"Gemeinde entdecken"
Viele Menschen sind von der Kirche enttäuscht und suchen Gott in der Natur. Ein Glaubensweg führt aber nie an der christlichen Gemeinde vorbei. Welche Argumente sprechen für diese Notwendigkeit?
Es könnte sein, dass Sie bis jetzt keine gute Erfahrung mit der Kirche gemacht haben. Vielleicht fragen Sie sich, wozu man eigentlich eine Kirche braucht? Sie sind erfolgreich in Ihrem Beruf, besitzen ein Haus und ein schönes Auto, haben eine Frau und Kinder. Ihrem Leben fehlt nichts. Sie fühlen sich glücklich und sind mit dem, was Sie bis jetzt erreicht haben, zufrieden. Außerdem sind Sie der Meinung, dass die Kirche vier Eigenschaften besitzt, die es unmöglich machen, eine positive Beziehung zu ihr zu haben. Sie ist langweilig, heuchlerisch, geldgierig und völlig unwichtig. Dazu kommt der schwerwiegende historische Ballast der Kirche. Durch ihre Verflechtung mit der politischen Macht in den vergangenen Jahrhunderten wirkt die Kirche auf Sie abstoßend und dem christlichen Ideal der Nächstenliebe widersprechend. Sie fühlen sich von der Kirche bis auf einige wenige religiöse Pflichttermine befreit. Lee Strobel dachte ähnlich über die Kirche. Er war erfolgreicher Journalist der Tageszeitung "Chicago Tribune". Heute ist er Pastor von Willow Creek Church, einer der größten Gemeinden der Welt, die am Stadtrand von Chicago angesiedelt ist. Die Gemeinde von Willow Creek hat das Leben seiner Frau Leslie, die 1979 Christin wurde, verändert. Der kirchendistanzierte Skeptiker erinnert sich 14 Jahre später an diesen Prozess der Veränderung, der ihn auf eine christliche Gemeinde neugierig machte: "Ich sage nicht, dass sie sich über Nacht in Mutter Teresa verwandelt hat, aber ihre Persönlichkeit blühte unübersehbar auf. Es fiel mir an der Art auf, wie sie mit Kindern umging. Ich merkte es an ihrem liebevolleren Verhalten mir und anderen gegenüber".
Wozu eine christliche Gemeinde?

- - - -

Zu erledigende Aufgaben
• a. Beantworte anhand des Ausgangstexts:
(i) Wo suchen viele Menschen, die von der Kirche enttäuscht sind, Gott?
(ii) Für welche Tageszeitung arbeitete Lee Strobel als Journalist?
(iii) In welchem Jahr wurde seine Frau Leslie Christin?
• b. Bitte gib den Abschnitt des Ausgangstexts wortgetreu wieder, beginnend bei „Viele Menschen sind“ und endend bei „für diese Notwendigkeit?“.
• c. Nenne alle Eigenschaften, die die Kirche laut Ausgangstext nach Meinung des angesprochenen Lesers besitzt.

Datenauflistung
- - - -

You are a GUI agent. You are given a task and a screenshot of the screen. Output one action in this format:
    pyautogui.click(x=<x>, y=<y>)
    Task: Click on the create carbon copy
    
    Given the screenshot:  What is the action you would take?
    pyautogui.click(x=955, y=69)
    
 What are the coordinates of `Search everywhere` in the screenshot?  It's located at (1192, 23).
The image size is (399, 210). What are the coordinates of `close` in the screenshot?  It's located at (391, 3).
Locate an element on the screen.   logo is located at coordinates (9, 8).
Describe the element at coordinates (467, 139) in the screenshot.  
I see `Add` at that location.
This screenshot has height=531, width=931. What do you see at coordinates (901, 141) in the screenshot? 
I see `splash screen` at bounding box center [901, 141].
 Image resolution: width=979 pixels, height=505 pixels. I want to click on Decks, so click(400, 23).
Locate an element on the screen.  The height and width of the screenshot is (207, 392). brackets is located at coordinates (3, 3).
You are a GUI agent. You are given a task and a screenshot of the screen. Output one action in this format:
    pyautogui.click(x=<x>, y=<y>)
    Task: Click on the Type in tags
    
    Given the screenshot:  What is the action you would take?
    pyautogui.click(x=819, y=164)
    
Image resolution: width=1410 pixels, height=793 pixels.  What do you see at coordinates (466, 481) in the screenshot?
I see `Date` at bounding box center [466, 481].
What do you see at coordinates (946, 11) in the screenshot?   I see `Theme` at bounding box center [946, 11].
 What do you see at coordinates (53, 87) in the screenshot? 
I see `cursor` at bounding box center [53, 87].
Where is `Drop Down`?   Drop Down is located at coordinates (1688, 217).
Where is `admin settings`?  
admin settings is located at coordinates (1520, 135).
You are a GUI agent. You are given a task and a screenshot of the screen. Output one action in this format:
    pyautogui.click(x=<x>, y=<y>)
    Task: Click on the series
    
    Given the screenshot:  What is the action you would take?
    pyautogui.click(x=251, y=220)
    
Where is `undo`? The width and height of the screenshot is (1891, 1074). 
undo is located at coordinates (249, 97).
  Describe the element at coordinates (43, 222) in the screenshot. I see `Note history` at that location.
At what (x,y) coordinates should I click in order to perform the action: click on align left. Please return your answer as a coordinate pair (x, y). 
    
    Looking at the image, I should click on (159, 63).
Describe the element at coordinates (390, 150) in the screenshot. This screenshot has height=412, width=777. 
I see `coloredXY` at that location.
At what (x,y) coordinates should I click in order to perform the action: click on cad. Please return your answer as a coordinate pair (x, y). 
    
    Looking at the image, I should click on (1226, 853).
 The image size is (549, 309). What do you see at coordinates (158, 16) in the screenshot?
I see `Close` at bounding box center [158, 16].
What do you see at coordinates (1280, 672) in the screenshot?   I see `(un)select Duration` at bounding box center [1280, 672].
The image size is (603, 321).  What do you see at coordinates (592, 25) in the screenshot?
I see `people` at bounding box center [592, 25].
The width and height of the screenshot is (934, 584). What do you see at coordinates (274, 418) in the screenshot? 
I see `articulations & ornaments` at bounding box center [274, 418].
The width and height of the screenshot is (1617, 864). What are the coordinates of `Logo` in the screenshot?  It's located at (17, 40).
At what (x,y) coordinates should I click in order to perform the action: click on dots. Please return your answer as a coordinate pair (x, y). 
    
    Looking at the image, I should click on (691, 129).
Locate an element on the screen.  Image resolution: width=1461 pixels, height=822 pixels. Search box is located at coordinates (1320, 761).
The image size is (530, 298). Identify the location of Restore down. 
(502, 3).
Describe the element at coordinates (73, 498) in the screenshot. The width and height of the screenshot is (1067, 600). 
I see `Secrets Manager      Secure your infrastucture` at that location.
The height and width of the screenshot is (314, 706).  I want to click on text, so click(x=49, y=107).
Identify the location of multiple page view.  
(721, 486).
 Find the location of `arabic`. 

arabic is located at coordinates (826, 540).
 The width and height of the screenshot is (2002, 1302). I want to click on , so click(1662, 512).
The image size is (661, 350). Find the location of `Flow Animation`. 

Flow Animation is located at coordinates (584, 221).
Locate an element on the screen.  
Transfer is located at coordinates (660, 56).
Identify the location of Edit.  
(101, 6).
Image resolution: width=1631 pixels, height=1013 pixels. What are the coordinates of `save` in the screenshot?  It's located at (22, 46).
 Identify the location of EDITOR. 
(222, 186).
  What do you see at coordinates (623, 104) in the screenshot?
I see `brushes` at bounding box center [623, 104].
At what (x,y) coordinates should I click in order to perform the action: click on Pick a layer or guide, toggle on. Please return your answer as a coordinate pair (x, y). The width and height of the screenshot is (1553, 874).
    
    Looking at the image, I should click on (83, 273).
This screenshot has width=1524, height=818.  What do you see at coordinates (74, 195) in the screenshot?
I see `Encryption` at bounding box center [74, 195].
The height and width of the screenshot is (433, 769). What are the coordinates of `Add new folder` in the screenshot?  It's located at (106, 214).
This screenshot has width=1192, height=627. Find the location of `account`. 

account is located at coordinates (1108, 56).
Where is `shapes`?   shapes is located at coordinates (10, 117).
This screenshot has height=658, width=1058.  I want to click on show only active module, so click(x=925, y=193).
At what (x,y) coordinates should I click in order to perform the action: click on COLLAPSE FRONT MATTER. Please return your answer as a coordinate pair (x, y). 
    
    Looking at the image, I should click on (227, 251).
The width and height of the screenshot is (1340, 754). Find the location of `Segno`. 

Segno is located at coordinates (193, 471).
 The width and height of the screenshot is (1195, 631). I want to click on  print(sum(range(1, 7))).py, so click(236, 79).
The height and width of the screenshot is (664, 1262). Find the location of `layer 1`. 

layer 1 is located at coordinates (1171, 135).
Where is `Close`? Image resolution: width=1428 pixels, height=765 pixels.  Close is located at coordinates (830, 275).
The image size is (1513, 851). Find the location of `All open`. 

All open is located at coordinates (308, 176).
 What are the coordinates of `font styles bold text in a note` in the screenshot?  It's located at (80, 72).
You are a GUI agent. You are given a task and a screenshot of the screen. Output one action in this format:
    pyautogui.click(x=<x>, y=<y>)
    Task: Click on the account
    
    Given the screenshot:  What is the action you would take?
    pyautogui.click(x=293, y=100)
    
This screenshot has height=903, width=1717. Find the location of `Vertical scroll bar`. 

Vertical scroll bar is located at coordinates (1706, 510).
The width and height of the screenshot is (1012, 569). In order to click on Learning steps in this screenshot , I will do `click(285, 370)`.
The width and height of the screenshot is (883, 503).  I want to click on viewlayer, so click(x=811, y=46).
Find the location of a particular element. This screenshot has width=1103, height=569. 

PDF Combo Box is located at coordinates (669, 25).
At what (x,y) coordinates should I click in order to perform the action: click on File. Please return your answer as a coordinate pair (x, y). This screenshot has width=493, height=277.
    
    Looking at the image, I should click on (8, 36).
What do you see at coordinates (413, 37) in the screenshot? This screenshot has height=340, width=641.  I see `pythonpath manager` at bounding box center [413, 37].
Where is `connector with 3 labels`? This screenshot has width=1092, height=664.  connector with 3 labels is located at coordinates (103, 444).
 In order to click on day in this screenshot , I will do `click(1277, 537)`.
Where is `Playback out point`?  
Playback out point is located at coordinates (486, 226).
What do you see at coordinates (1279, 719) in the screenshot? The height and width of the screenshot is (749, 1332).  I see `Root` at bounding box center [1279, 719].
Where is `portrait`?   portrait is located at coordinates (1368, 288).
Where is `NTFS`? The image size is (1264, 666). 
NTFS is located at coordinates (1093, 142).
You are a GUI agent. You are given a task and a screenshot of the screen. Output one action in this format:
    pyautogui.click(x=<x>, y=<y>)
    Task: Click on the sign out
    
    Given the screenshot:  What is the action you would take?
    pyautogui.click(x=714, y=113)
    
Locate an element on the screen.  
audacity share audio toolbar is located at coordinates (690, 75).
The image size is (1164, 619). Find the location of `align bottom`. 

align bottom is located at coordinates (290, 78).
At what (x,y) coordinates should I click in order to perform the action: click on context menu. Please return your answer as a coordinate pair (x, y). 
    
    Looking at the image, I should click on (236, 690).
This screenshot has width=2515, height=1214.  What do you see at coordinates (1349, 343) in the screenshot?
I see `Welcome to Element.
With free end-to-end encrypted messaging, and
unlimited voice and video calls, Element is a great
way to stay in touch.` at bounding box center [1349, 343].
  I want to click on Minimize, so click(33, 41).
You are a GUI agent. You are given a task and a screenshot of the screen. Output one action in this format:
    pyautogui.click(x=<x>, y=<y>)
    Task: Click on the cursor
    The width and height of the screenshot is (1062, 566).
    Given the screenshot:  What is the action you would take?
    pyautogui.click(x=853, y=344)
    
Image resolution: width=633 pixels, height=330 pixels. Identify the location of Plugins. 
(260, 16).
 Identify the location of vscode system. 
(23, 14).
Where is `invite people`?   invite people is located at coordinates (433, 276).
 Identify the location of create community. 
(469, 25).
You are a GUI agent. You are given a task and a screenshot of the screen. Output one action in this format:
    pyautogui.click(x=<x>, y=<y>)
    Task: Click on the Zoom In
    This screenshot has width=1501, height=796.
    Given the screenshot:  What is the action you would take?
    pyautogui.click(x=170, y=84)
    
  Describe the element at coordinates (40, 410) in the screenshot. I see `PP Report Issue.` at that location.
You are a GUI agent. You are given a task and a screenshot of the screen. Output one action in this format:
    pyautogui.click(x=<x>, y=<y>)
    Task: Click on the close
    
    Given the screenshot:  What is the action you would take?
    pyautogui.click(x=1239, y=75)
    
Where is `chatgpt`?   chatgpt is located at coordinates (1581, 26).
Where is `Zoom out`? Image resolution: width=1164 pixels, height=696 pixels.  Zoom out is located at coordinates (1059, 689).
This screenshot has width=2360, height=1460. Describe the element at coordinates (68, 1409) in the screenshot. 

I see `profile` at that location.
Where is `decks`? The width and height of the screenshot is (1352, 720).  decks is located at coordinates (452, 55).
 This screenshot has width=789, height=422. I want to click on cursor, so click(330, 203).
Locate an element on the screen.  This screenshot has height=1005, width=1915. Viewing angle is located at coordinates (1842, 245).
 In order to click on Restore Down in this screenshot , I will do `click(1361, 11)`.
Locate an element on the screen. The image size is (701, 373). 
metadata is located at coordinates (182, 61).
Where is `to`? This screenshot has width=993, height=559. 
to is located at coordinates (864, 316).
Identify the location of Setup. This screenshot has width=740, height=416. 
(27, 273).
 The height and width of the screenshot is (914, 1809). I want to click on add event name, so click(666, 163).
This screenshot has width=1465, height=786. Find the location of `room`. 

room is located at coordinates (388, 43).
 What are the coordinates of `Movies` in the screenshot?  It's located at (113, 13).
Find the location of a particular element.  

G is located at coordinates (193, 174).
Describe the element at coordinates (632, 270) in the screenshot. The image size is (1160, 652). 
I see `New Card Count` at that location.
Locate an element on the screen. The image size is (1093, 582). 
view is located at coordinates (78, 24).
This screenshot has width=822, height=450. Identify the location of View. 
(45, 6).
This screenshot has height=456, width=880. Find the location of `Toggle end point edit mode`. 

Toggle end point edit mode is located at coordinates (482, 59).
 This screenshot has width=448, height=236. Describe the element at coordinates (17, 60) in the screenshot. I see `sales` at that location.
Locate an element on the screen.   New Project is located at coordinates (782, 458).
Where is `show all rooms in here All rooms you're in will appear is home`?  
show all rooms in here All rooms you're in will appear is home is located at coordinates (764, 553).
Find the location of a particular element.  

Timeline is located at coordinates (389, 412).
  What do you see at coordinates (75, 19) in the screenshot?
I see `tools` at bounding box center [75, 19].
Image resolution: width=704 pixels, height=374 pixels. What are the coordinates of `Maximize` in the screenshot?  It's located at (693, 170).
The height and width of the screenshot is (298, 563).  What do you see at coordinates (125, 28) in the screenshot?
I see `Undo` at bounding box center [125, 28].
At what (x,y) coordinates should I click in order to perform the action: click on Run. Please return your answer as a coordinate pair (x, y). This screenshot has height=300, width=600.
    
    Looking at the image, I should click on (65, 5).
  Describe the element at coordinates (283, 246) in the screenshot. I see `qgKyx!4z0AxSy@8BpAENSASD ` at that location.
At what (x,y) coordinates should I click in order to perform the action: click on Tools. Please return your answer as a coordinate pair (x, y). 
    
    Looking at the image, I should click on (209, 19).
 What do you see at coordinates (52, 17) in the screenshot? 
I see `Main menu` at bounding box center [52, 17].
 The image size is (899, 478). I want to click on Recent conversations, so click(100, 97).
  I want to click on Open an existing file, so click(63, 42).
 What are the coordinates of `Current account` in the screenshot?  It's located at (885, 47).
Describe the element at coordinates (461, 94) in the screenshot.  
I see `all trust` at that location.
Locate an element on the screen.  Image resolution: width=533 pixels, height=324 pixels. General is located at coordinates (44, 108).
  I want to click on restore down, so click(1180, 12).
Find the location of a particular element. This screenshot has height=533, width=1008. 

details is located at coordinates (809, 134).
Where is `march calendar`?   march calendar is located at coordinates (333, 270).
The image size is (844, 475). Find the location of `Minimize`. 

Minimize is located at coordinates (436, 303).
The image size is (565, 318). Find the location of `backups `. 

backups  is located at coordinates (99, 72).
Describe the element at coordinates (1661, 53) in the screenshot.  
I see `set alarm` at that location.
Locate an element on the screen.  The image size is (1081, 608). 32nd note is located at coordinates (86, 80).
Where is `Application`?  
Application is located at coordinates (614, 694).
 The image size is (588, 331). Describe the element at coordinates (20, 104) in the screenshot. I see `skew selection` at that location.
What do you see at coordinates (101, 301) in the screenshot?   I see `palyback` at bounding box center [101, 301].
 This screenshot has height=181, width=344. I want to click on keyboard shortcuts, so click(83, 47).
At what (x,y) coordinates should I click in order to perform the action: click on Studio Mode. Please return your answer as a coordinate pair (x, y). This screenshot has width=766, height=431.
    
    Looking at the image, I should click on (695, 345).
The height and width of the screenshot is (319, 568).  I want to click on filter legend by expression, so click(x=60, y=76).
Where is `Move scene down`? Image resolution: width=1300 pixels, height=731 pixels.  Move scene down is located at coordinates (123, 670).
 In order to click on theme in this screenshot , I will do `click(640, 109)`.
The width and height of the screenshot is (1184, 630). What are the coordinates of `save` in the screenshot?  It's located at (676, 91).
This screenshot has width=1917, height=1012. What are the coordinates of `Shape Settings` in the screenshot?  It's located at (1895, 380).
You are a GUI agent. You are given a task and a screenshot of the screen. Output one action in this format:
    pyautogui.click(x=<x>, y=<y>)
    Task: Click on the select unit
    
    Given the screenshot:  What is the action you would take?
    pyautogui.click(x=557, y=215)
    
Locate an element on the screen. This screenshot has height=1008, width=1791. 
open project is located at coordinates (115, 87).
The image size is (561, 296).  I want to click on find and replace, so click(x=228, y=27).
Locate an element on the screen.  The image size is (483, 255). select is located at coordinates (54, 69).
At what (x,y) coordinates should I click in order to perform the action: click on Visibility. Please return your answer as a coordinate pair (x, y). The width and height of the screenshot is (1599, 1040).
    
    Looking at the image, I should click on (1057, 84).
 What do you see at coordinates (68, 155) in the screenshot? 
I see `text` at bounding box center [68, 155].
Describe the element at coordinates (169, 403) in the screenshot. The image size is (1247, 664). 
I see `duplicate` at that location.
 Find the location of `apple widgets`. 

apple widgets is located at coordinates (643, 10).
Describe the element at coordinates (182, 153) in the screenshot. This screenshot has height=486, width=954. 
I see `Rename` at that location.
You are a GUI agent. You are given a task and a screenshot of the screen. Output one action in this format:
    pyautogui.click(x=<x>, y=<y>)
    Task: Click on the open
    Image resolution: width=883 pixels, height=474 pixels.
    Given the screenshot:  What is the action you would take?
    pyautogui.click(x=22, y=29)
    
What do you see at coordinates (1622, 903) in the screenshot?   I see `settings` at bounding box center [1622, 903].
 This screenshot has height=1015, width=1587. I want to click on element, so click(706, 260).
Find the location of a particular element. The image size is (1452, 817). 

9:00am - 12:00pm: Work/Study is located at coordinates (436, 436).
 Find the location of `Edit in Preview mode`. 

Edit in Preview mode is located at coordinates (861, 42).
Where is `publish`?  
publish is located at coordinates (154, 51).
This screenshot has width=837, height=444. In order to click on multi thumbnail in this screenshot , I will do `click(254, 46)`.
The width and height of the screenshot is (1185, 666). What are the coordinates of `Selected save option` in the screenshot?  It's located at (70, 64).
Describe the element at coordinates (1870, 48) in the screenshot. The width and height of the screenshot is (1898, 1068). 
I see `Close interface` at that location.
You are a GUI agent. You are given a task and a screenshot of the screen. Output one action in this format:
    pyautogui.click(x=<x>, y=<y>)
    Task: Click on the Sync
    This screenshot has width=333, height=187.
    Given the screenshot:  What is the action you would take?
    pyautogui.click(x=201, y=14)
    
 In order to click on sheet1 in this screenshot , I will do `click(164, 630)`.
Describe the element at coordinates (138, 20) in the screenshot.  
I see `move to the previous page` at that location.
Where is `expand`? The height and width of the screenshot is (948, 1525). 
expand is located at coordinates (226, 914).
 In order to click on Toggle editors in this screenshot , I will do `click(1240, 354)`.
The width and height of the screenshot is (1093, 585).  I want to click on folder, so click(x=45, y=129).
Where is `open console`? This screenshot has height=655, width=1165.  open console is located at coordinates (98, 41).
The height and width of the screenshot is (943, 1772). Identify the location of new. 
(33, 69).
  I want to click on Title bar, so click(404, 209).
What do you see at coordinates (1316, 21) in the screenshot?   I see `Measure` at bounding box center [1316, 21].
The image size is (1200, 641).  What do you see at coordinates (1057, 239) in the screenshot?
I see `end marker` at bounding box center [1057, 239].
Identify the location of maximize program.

- - - -

Lösungen nach Aufgaben
• a.
(i) In der Natur.
(ii) Für die „Chicago Tribune“.
(iii) 1979.

• b.
Viele Menschen sind von der Kirche enttäuscht und suchen Gott in der Natur. Ein Glaubensweg führt aber nie an der christlichen Gemeinde vorbei. Welche Argumente sprechen für diese Notwendigkeit?

• c. langweilig, heuchlerisch, geldgierig, völlig unwichtig